Sr. Director:

Transformada la Navidad en unas vacaciones de invierno con regalitos, olvidando a Aquél que fue el auténtico regalo para la humanidad, nos va quedando la Semana Santa como la única fiesta cristiana esencialmente religiosa en su significado y en sus manifestaciones populares. 

Y esto provoca llamativas incoherencias entre bastantes políticos e influyentes personajes que el resto del año no ocultan su agresivo e irreverente laicismo. Pues es durante las celebraciones de estos días, cuando muchos de esos a los que tanto les molesta la presencia de la cruz en despachos, escuelas y en cualquier lugar que no sea el cerrado interior de un templo, se afanan por aparecer públicamente delante de todas las cruces. ¡Todo vale con tal de darse un bañito de multitudes! Y como no pueden negar el tirón que tiene esta fiesta entre la gente (y mal que les pese, también entre ellos), no se oponen y hasta la defienden... Pero como una “fiesta del pueblo”, intentando confundir la religiosidad con meros sentimientos estético populistas, y añadiendo la demagogia de que se trataría de una celebración de la que se habría apoderado la Iglesia.

Algo que suena muy progre, pero que basta con acercarse a las Hermandades (y más aún a las de barrio) para comprobar que no se sostiene. Pues en efecto: es el pueblo quien las integra y gobierna, pero en unión con la Iglesia donde espiritualmente se nutren y radican.

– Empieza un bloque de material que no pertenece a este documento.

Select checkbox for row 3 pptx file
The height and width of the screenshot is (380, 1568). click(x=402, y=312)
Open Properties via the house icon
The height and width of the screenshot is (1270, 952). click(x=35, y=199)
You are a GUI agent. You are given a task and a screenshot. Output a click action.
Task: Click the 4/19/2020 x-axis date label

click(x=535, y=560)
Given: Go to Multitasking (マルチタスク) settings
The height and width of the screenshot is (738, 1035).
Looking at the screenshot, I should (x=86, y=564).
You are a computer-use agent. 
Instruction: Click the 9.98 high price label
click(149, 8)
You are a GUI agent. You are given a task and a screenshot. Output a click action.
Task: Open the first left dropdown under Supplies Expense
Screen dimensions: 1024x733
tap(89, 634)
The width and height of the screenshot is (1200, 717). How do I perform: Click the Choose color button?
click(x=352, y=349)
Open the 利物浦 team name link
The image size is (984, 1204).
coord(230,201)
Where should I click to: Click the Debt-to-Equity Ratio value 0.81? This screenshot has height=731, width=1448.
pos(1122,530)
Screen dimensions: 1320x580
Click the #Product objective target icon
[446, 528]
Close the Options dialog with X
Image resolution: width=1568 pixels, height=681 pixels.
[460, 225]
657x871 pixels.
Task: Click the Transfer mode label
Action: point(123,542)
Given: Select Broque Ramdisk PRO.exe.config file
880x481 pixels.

En realidad lo que ansiarían estos furibundos laicistas sería disponer a su gusto de las Hermandades para transformarlas en ¡sabe Dios (con perdón) qué invento! Aunque, si observamos que muchos de ellos son los mismos que defienden la memoria de aquellos que quemaban iglesias con Cristos y Vírgenes dentro, reconozcamos que en algo se ha avanzado.